Rispondi in base all'articolo su Hillary Clinton:
1. Secondo Donald Trump a Fox News, chi proteggerà Hillary?
2. Di quanto è aumentato il salvadanaio di Hillary grazie ai tre discorsi ai dirigenti della Goldman Sachs nell'autunno del 2013?
3. Dove si è tenuto il discorso da 225.000 dollari?

Estratto della fonte –

+++

Hillary, la perla rara di Wall Street

di Pepe Escobar

traduzione di Giuseppe Volpe

 

Dunque Zeus ha il via per lanciare il tuono. La Neo-Atena – salvo che per la saggezza – Hillary Clinton, Regina del Caos, Dea della Guerra, Imperatrice della Smorfietta Permanente alla fine avrà la sua possibilità di diventare presidente degli Stati Uniti. Dopo la Battaglia di New York è al primo posto per numero di voti, numero di stati, numero di delegati e numero di super-delegati.

Sembra inevitabile come la morte e i conti all’estero. “Non penso che sarà incriminata”; così parlò Donald Trump a Fox News riguardo al Servergate. “Il Partito Democratico la proteggerà”. E tuttavia, nel caso ottenga la presidenza, Trump ha affermato che citerebbe Hillary in giudizio per il suo server di email clandestino.

Charles Koch, per parte sua, adesso ammette che Hillary potrebbe essere un presidente migliore di, beh, Trump o di qualsiasi altro Repubblicano (“E’ possibile, è possibile”), così come, per certi aspetti, ritiene che Bill sia stato un presidente migliore di George W. Bush. Dunque i miliardi dei Koch appoggeranno Hillary? “Dovremmo ritenere che le sue azioni saranno molto diverse dalla sua retorica”.

Il che ci porta a Hillary come Regina del Neoliberismo Turbo d’Azzardo. E ancora una volta le evidenze insistono a suggerire che le sue azioni non corrispondono esattamente alla sua retorica.

Hillary non fa prigionieri quando si tratta di imprimere nell’opinione pubblica l’idea che lei è un’apostola devota dell’etica del “Nessuna banca è troppo grande per fallire”, e che è pienamente impegnata alla “riforma” delle banche. Può aver vinto la Battaglia di Wall Street, almeno per quanto riguarda il Partito Democratico. Ma non c’è mai stata una battaglia.

Entrano di nuovo in scena quei tre discorsi ormai famosi di Hillary Clinton ai dirigenti della Goldman Sachs nell’autunno del 2013, che si sono tradotti in un robusto aumento da 675.000 dollari al salvadanaio di Hillary.

Può trattarsi – o anche no – di un vaso di Pandora. Uno dei discorsi (225.000 dollari) è stato a un vertice in Arizona, dove Hillary sembra essere stata impegnata a impersonare un direttore generale della Goldman Sachs. Brilla, Goldman, brilla. Altri discorsi sono stati, al minimo, “amichevoli”.

+++

Voci di posizione degli elementi:
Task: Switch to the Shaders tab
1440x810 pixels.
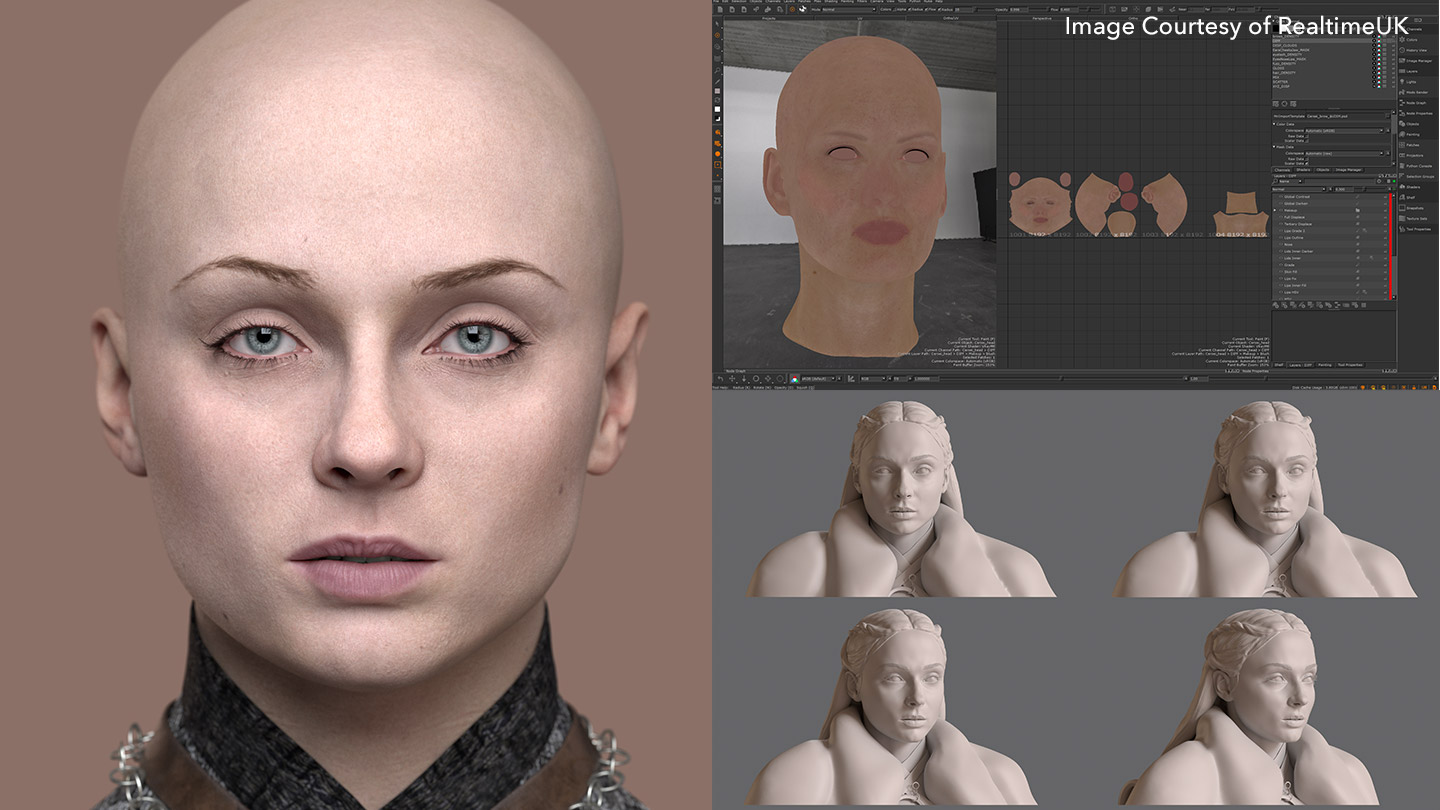Action: pos(1303,170)
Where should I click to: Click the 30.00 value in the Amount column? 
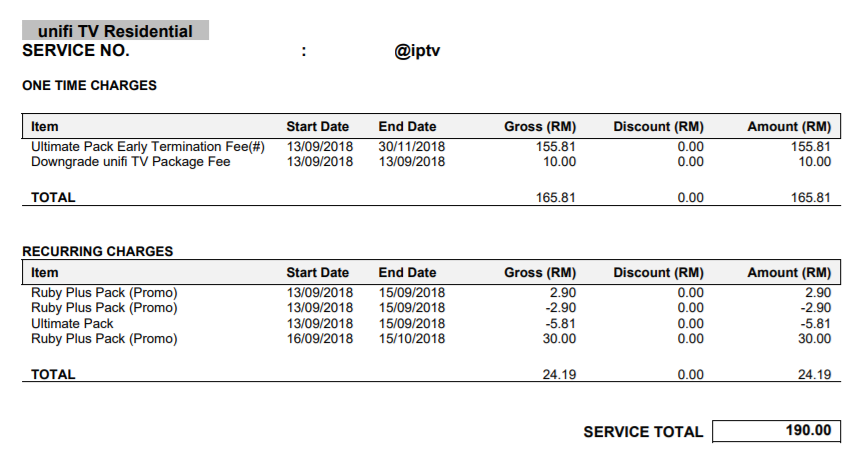click(x=814, y=338)
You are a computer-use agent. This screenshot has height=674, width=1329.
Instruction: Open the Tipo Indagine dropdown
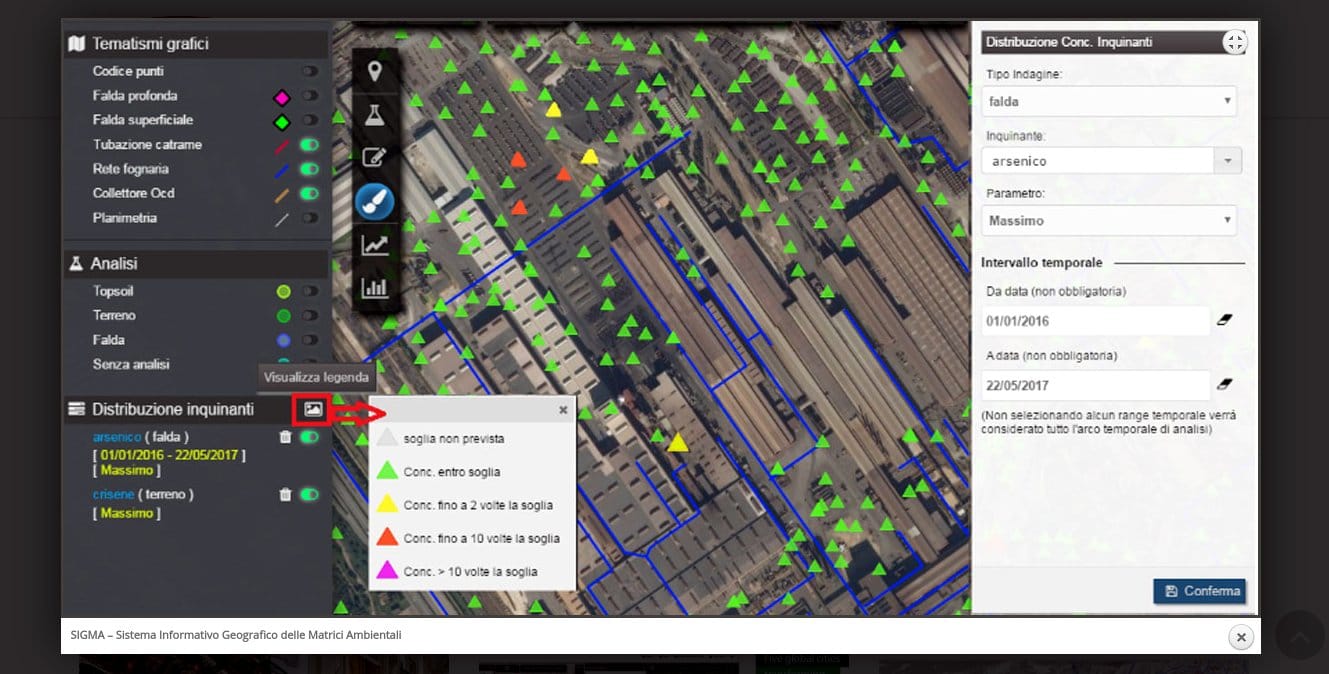pos(1109,101)
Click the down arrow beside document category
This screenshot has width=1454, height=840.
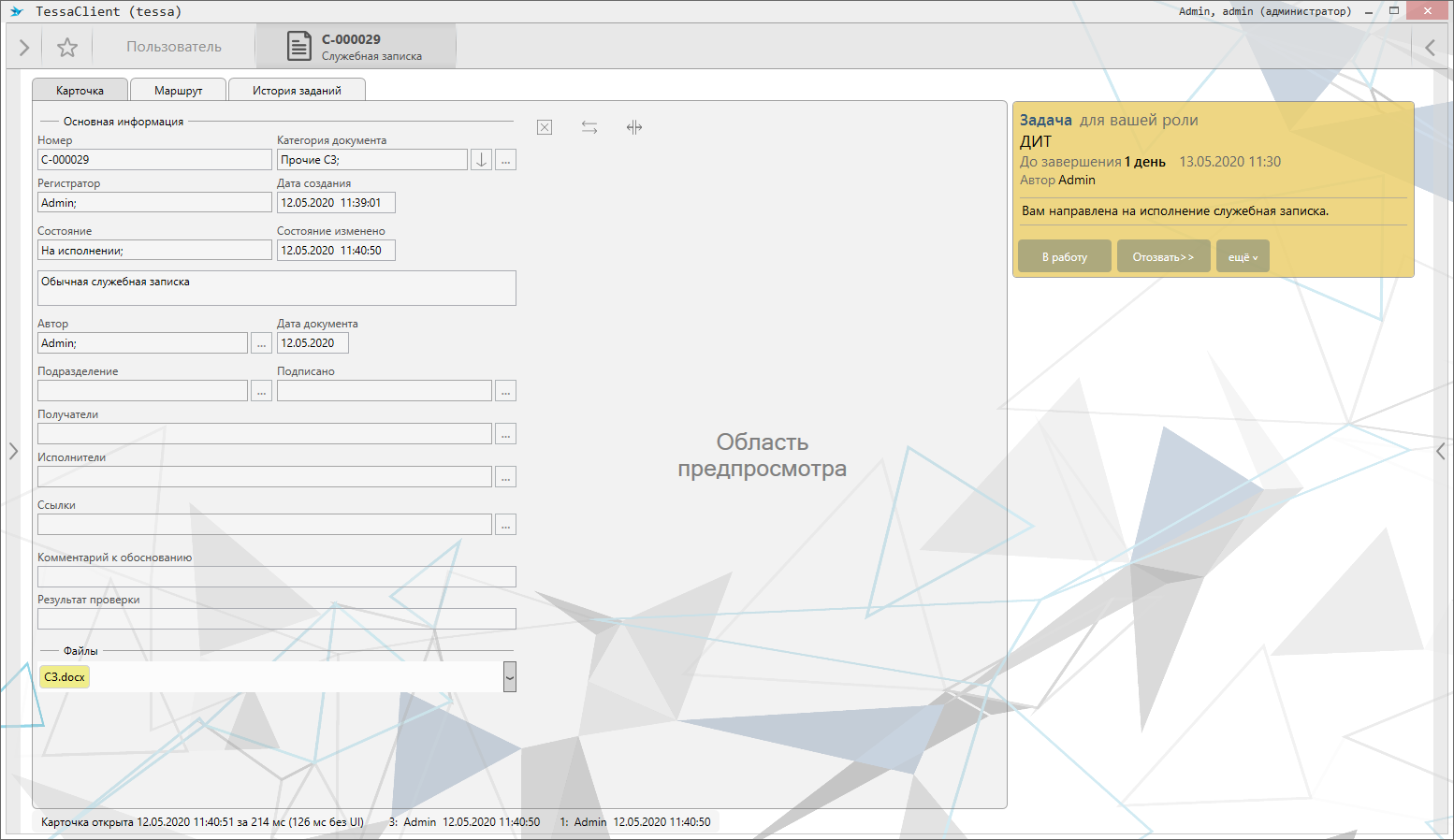click(x=481, y=160)
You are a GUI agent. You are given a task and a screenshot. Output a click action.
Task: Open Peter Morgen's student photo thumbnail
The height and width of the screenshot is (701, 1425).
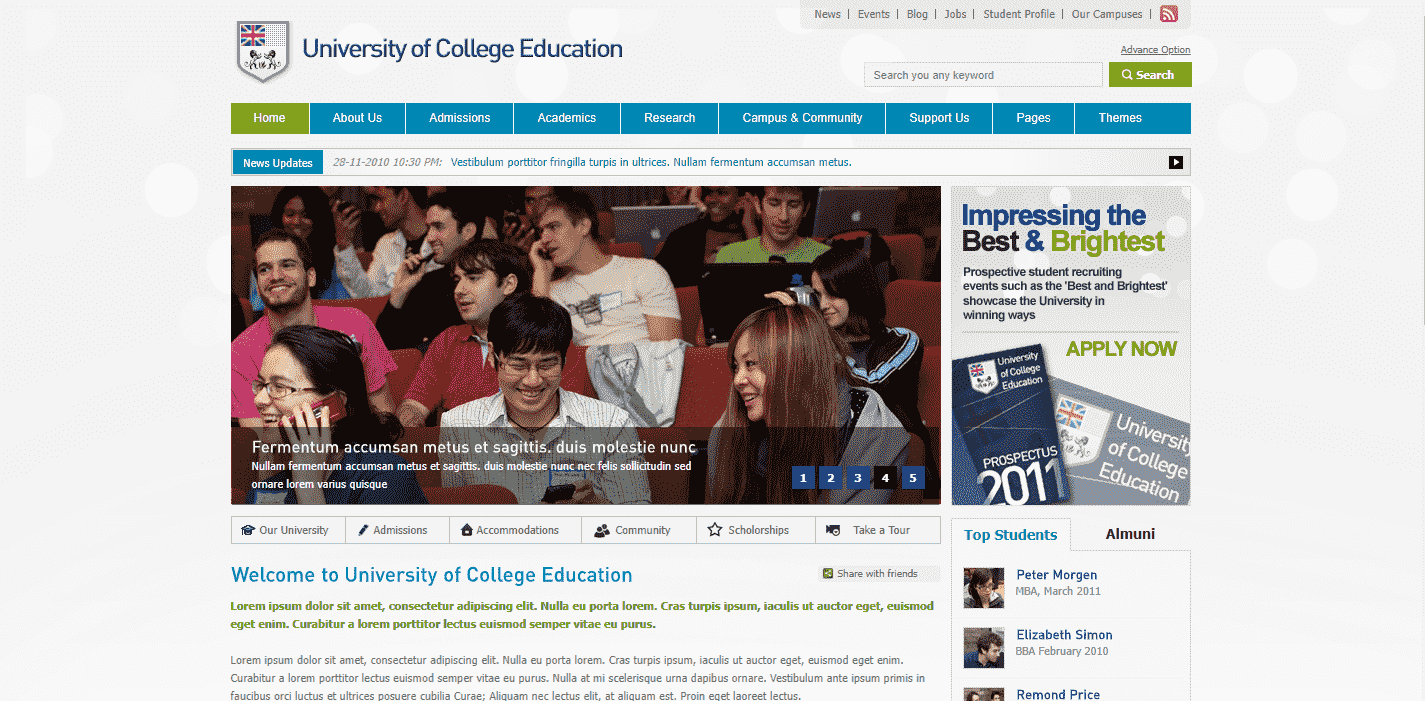click(x=983, y=588)
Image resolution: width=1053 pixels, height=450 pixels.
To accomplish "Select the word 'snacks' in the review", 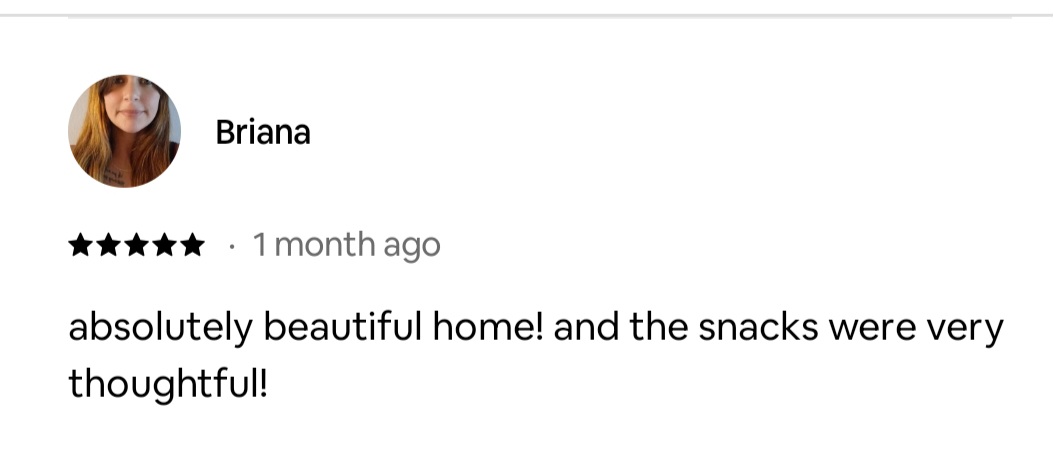I will click(748, 329).
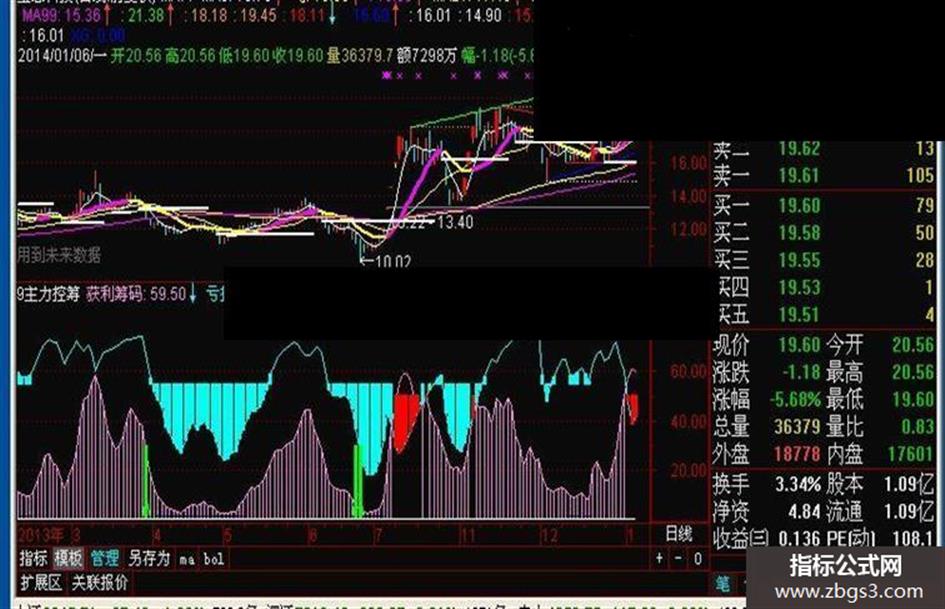Click the 0 reset button next to minus
The height and width of the screenshot is (609, 945).
(x=697, y=558)
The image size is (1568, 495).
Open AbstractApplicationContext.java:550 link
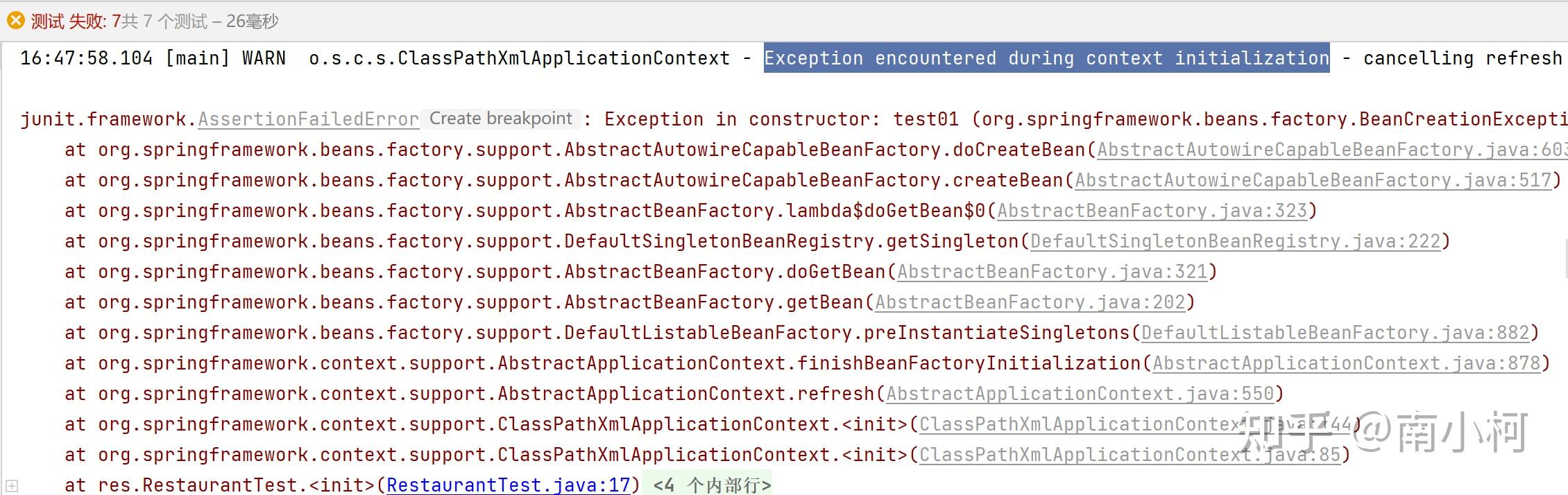1080,394
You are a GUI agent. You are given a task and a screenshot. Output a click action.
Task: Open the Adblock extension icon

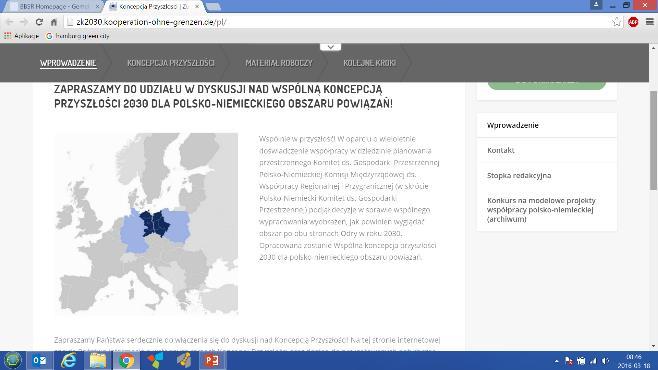[633, 22]
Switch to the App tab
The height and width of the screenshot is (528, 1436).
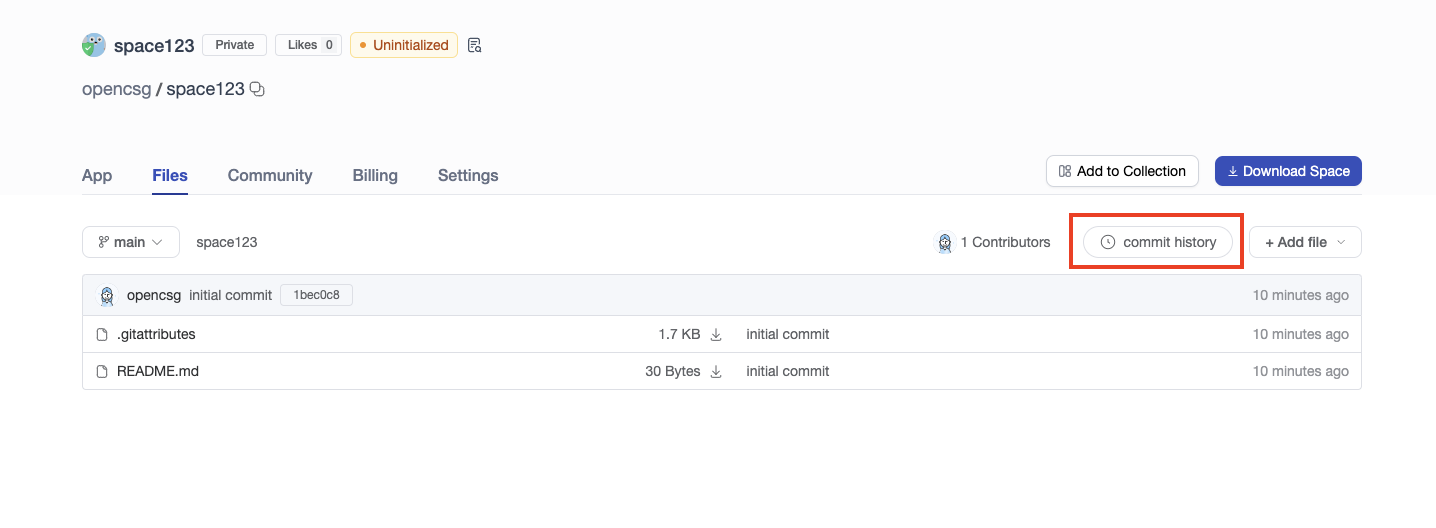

+++

Soluzione completa –
1. Il Partito Democratico.
2. Di 675.000 dollari.
3. A un vertice in Arizona.